Day 4 Wrap - ALIA National 2016 Conference

The breakfast workshop yesterday was all about social media and how it can be used in our sector. Facilitated by Michelle Prak from Prakky Public Relations the topics covered in the workshop included:

  • what might social media look like in 2017?;
  • how social media is evolving, with more savvy users and a generation of digital natives;
  • what social media means to the library sector; and
  • what social media means to professionals for their individual development and networking.

There's still time to make your mark on social media or just follow the conversation at the ALIA National 2016 Conference with #national16

The first keynote address of the day was from Dr Neil Carrington, CEO Act for Kids. Dr Carrington spoke about performance culture and how a leader can develop the performance culture they would prefer. 

Dr Vicki Williamson, University of Saskatchewan, gave us an employer perspective on accreditation.

Karen Siegman, Bayside City Council, spoke about the future of Victorian public libaries in 2030.

ALIA CEO, Sue McKerracher, launched the ALIA LIS Education, Skills and Employment Trend Report 2016.

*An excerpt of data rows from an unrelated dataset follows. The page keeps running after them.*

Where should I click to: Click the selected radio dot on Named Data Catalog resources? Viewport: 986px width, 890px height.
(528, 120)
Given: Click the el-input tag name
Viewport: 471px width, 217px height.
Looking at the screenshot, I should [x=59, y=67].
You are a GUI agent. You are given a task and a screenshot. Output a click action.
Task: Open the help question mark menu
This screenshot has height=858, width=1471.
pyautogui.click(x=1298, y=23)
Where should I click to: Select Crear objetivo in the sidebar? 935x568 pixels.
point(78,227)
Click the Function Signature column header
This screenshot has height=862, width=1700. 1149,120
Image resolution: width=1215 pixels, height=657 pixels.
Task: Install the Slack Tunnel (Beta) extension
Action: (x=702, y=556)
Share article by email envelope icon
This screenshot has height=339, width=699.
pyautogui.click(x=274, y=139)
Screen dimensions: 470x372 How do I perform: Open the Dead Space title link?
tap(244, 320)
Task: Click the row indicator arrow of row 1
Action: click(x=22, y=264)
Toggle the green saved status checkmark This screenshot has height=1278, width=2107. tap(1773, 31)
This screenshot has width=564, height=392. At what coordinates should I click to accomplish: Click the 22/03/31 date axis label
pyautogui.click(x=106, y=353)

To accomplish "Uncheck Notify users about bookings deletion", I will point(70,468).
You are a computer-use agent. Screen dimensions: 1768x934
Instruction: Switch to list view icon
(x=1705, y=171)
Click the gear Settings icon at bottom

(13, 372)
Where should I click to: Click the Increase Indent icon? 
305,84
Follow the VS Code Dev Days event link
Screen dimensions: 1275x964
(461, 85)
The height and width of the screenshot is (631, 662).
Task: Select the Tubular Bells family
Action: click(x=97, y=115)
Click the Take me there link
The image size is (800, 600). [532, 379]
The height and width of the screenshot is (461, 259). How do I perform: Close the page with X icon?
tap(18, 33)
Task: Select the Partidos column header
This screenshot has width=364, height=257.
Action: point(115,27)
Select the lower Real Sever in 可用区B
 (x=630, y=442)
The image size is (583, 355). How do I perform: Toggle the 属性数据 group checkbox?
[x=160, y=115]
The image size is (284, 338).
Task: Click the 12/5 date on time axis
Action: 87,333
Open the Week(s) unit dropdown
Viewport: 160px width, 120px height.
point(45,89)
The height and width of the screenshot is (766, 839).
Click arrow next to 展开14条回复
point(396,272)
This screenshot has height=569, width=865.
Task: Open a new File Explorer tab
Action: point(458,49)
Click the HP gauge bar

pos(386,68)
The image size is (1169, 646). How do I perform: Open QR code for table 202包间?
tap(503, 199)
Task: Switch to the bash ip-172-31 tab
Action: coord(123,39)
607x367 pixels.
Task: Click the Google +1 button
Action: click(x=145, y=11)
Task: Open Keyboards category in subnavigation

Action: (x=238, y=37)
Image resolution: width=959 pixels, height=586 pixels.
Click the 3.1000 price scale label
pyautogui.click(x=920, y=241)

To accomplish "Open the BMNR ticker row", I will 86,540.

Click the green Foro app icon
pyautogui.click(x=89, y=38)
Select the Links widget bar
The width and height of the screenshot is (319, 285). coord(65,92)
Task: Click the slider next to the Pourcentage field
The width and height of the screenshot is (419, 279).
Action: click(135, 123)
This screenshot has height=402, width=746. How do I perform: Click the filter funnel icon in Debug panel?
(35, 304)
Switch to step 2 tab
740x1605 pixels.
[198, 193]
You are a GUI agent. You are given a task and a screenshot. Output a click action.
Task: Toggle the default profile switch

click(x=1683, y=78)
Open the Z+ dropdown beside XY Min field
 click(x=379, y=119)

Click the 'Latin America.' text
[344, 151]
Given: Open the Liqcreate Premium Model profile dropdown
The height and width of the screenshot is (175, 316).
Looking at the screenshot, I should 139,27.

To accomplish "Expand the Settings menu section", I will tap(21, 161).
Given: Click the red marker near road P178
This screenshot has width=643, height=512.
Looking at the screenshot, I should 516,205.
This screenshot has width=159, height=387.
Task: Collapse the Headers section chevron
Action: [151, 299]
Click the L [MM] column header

The report said there will be a modest increase in the number of qualified positions over the next five years, but a decrease in the number of positions for staff without a library and information science qualification. The library and information sector remains an attractive proposition, with a below average unemployment rate and the option for part-time working. However, the workforce tends to be fairly static, with a relatively small number of vacancies occurring through staff turnover, people leaving the sector and the creation of new positions.

This report follows on from the ALIA Health Libraries Australian Census, published in July 2016, which found there are job opportunities in this specialisation. With a 7:4 ratio of retirees to new entrants, job vacancies in health libraries were found to be running at almost 10 per cent, compared with a national job vacancy rate of 1.2 per cent.


Our final keynote address for ALIA National 2016 Conference was from Kate Torney, Chief Executive Officer, State Libary of Victoria. Kate spoke about how libaries are vital community enablers and what we can do to support this vital matrix.